When challenging behaviour exists, we assume that the self of the patient is in some way precarious and vulnerable, and seek to identify aspects of it for consideration. The best way we can come to understand the nature of their self is by becoming aware of the impact they have on us while striving to understand the world from their point of view. Yet the staff’s view of the patient's personhood can get clouded by serious concerns regarding deterioration of the general development; by negative experiences resulting from the threat emanating from problem behaviour; and/or by difficulty making contact or communicating. In professional services, the view of a person can also be clouded by lack of time to think about them at all. Yet only really seeing this person brings back the possibility of connecting. It is the very first step to self-strengthening.
We study the here and now with people who are important within the person’s daily life. This is a particular type of investigation that depends upon an active and open communication between those present as they talk with each other. The subject of study is on the one hand the feelings, expectations, thoughts, doubts, insecurities, worries, contacts and cooperation which the person with ID (hereafter referred to as ‘the patient’ because the second author’s context of practice is a specialist ATU) brings to meetings with important people. On the other hand it is about the feelings, expectations, thoughts, doubts, insecurities, worries, contacts and cooperation these important people themselves bring to their meetings with the patient. Most of all, the method enhances awareness of how these two sides fit and sometimes misfit. Conversation about these issues is conducted from an open and interested attitude, in particular without blaming or shaming anyone.
The process addresses multiple aims. It seeks to increase general sensitivity to the patient and the motivation of staff to engage with them, since interaction is the fertiliser that strengthens the person’s self. To identify deficits which require compensation from important others so that the patient’s capabilities can flourish. And to start and support a process of individual and collective movement which leads to a more (inter)personal and safe space in which both important others and the patient can move.
Different instruments increase consciousness as well as insight about who this patient is as a person for important others, and how those important others are as persons for the patient. Although an understanding of these internal affects is created by studying patterns of relating in the here and now, the method also brings the needs and demands of the client into the picture. Such needs and demands were already there before admission, and they will be there after the patient leaves and enters a new living situation.

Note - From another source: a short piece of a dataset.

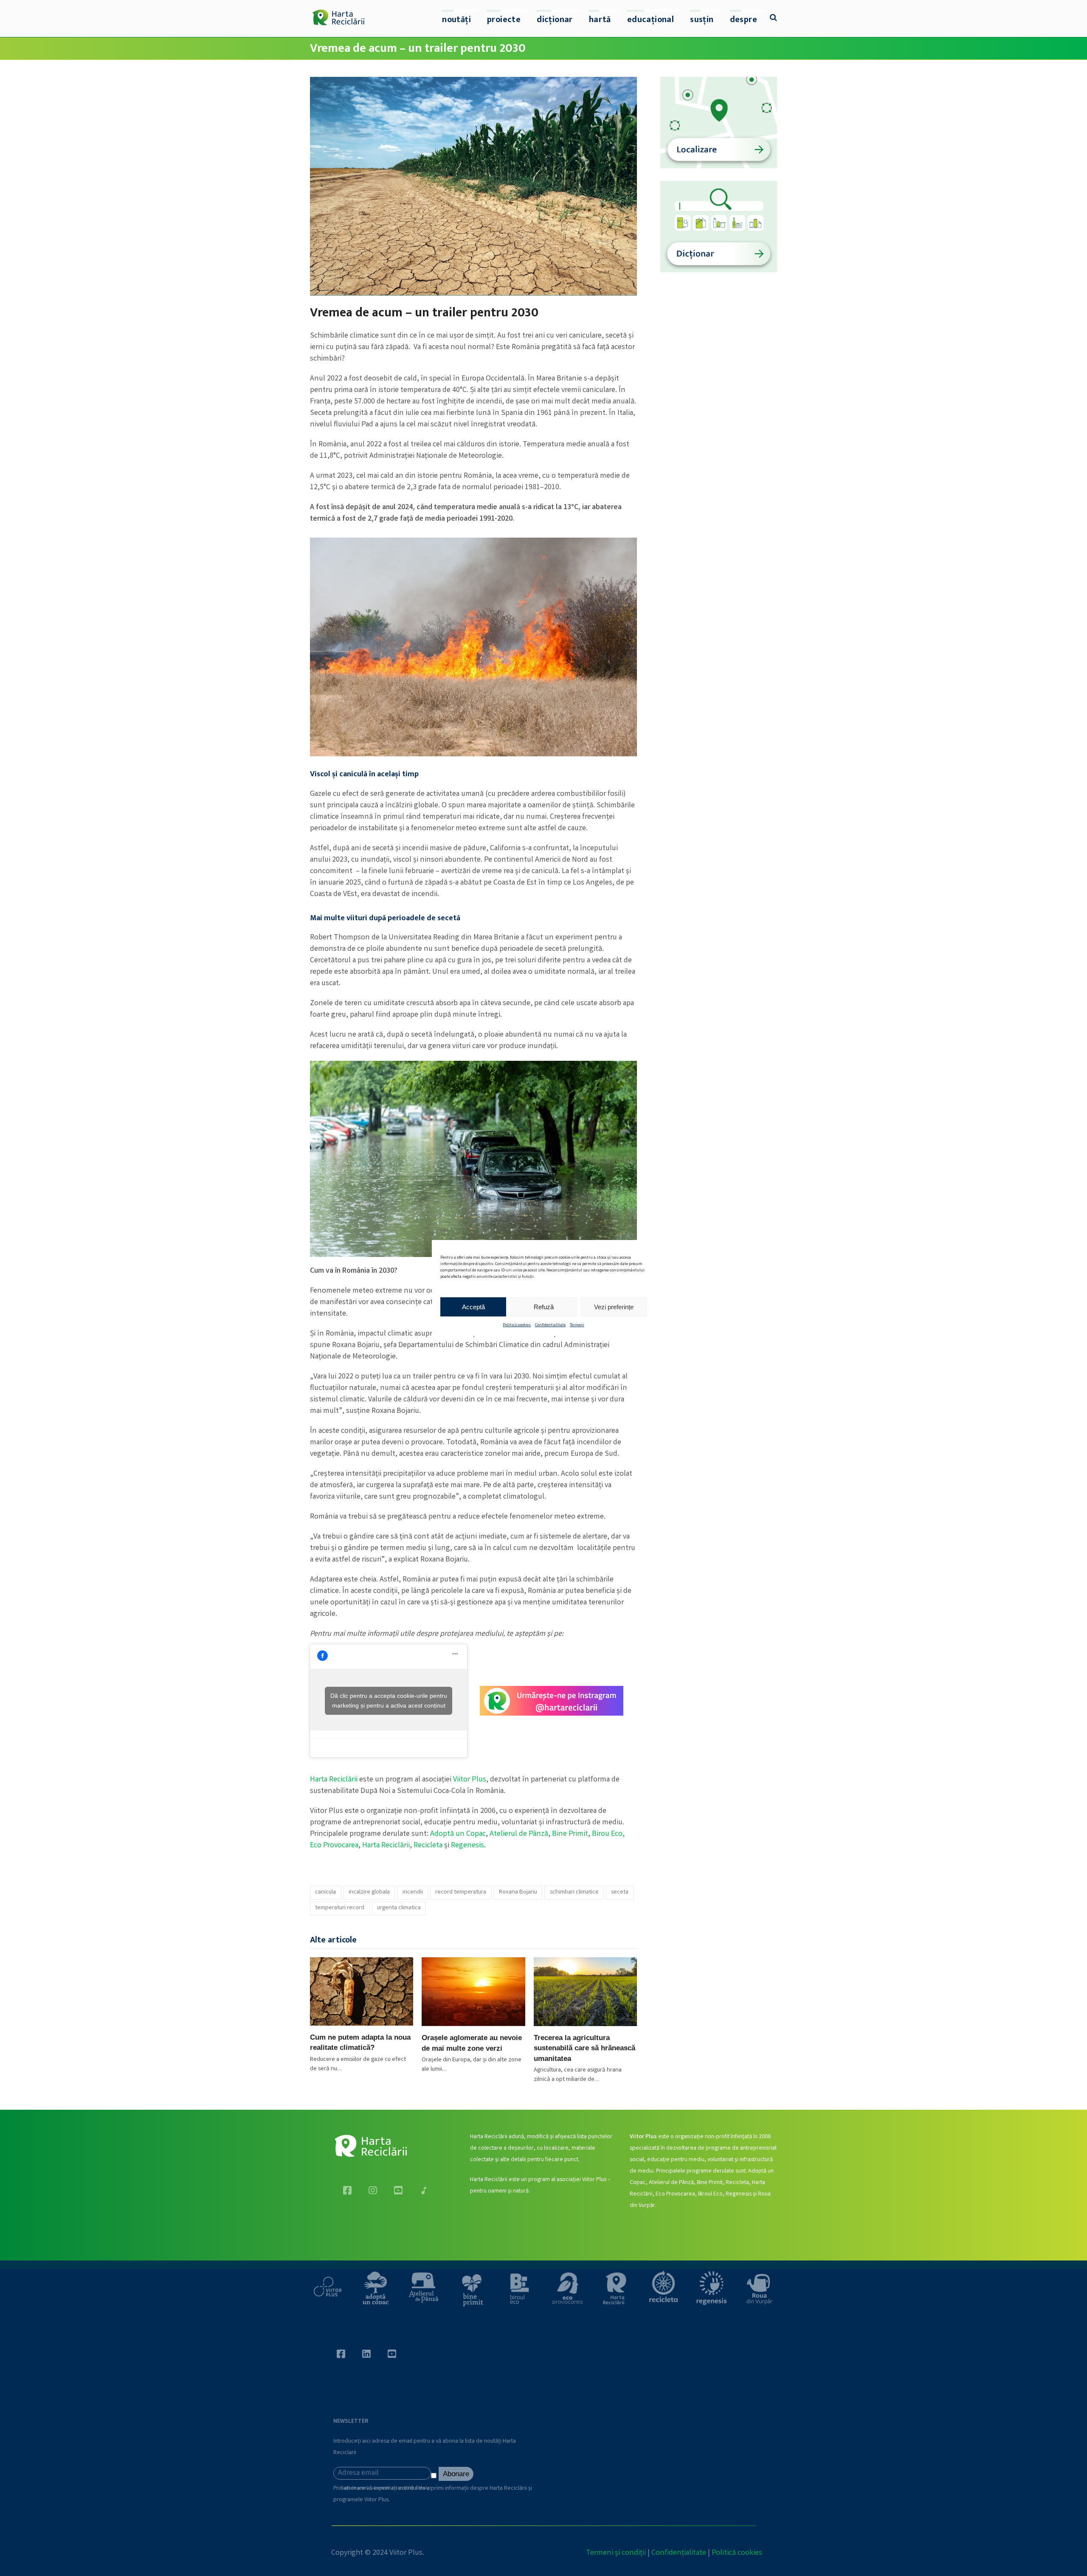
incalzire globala (369, 1892)
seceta (619, 1892)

There are five instruments in this method. Each instrument makes its own contribution; each contribution has a mutual effect. They affect the thoughts, beliefs and expectations each individual caretaker holds about the patient and themselves. Becoming aware of these has an almost immediate impact on the attitude that frames the way each patient is met, contacted, cared for and co-operated with. In turn that has an almost immediate effect on the experiences the patient has with the caretaker. In the short run it has a calming and relaxing influence on both parties. In the long run it builds self-confidence and mutual trust.
The instruments
- Discovery Awareness: video review to raise awareness of what is going on for and between people
- Functional Developmental Profiles that help staff to become aware of expectations and open the way to insight about over- and or under estimations
- Relationship Dynamics that compensate for the vulnerable self
- Problem-solving Co-operation
- Video Training: Enabling important others to develop, by supporting them to validate their own personal ways of interaction based on insights from the process.